Il percorso di cura non può prescindere dalle emozioni, sia del paziente sia del terapeuta. E soprattutto non può farlo eludendone la complessità, in quanto si ha sempre a che fare sia con fenomeni interni ed esterni.
Le emozioni sono il terreno su cui poggiamo i singoli passi che compongono la nostra vita, ed esse non sono facilmente comunicabili (a differenza dei pensieri).
Questo accade perché le parole non sempre riescono a far arrivare all’altro quel che si prova, e si sente, anche perché a volte ciò che si prova è oscura anche a noi stessi.
Le comunicazioni del paziente (di chi soffre, di chi ha bisogno di cure e di chi chiede aiuto) sono completamente avvolte da contenuti emotivi, i quali devono essere compresi. Per arrivare a questo bisogna conoscere anche le emozioni che sono in noi, per poter dare un senso al disagio che vive l’altro.
Particolare importanza, in questa prospettiva, sono le emozioni che prova il terapeuta davanti al paziente, perché ciò apre la comprensione degli accadimenti all’interno della relazione di cura.
Le emozioni non solo ci danno la possibilità di entrare in contatto con quello che accade in noi, ma forniscono l’occasione di conoscere, ed esplorare, le esperienze umane, in punti non raggiungibili dal pensiero razionale.
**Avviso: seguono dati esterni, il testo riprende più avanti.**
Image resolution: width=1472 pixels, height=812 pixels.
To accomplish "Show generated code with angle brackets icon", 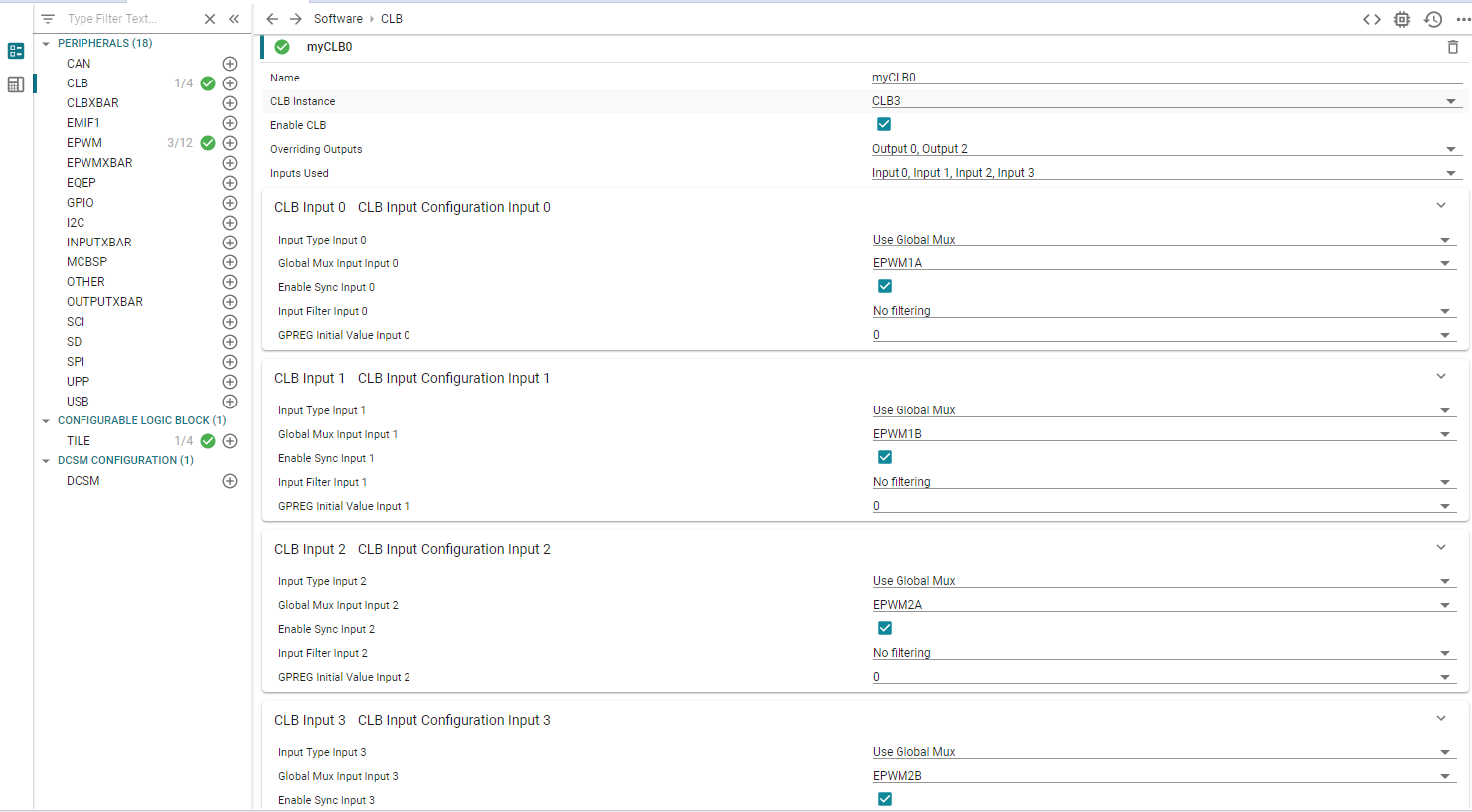I will tap(1372, 19).
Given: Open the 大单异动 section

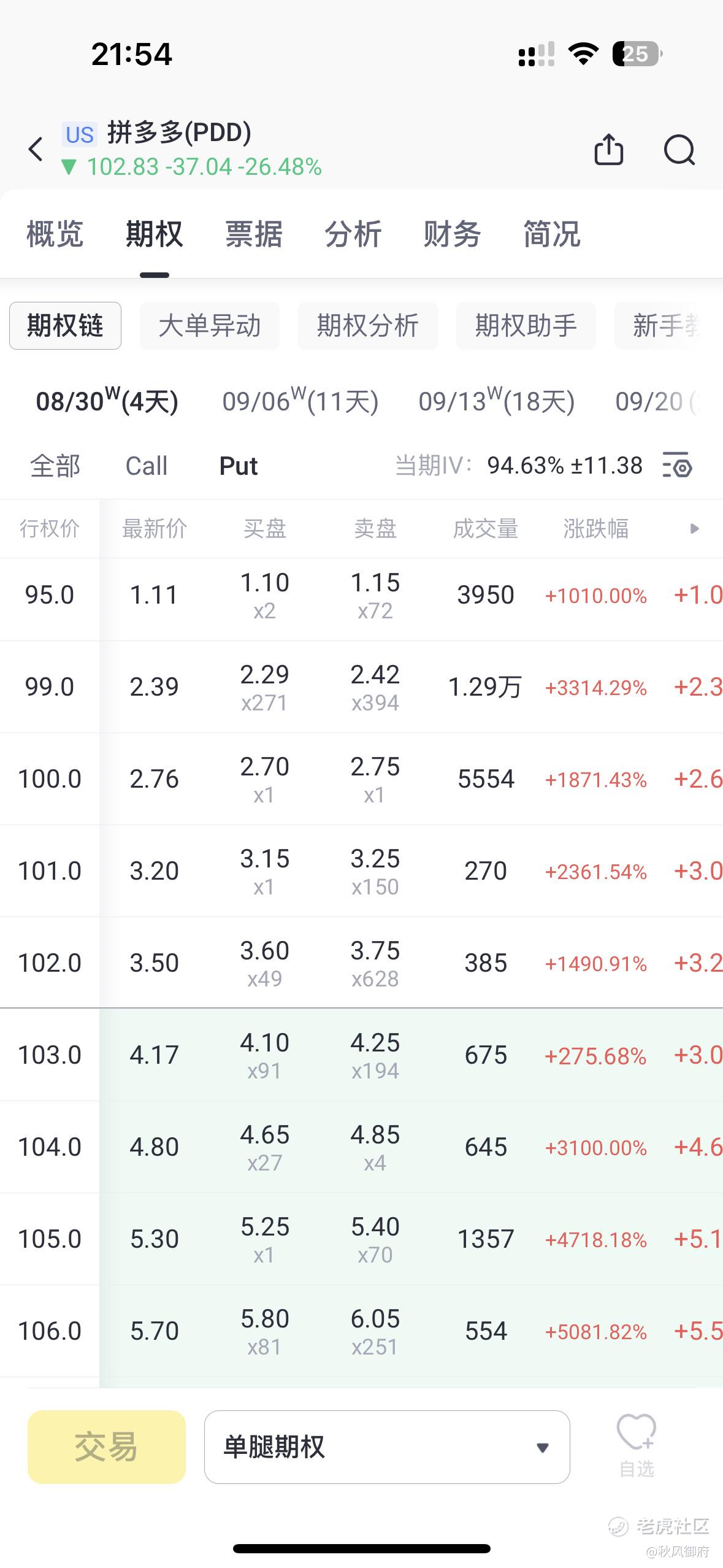Looking at the screenshot, I should (209, 326).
Questa “esplorazione con le emozioni” può portarci a toccare esperienze molto forti, legate ai disagi anche importanti e gravi, che i pazienti possono portare, creando la possibilità di un’intimità emotiva molto importante per la crescita di un rapporto di cura, basato sulla collaborazione e la fiducia.
Ci sono esperienze emotive che sono impossibili da comunicare con il linguaggio verbale. Sono le esperienze che vivono nell’ombra delle solitudini più profonde, oppure che abitano nell’indicibile vergogna.
Emozioni che attraversano il silenzio, e il gioco degli occhi, fino ad arrivare alla memoria emotiva.
Emozioni che possono essere esplorate soltanto se il terapeuta ha il coraggio, attraversando i suoi stessi vissuti, di andare incontro agli abissi di chi (magari in modo maldestro) sta chiedendo aiuto.
Il terapeuta deve saper cogliere le diverse sfumature del silenzio, per distinguere quelle che derivano dalla disperazione, da quelle che derivano dal bisogno di solitudine.
Passare lungo le diverse strade del proprio silenzio è, quindi, un passaggio necessario, dove si possono scoprire fragilità, ma anche risorse. In questi spazi di conoscenza, emotivamente connotati, si trova la possibilità di affrontare la trascuratezza e la negligenza. L’indifferenza.
Solo passando per queste vie si può, nel fondo, ritrovare l’essenza della persona. La sua spinta vitale e creativa. Il suo desiderio di “venire al mondo”, che si cela fra quegli spazi immensi, dove si possono scoprire le gioie, le paure, le speranze e tutta quella gamma di sentimenti che formano il suo stare attivamente nel mondo.
Il suo relazionarsi agli altri, nella continua scoperta, e costruzione, di legami autentici.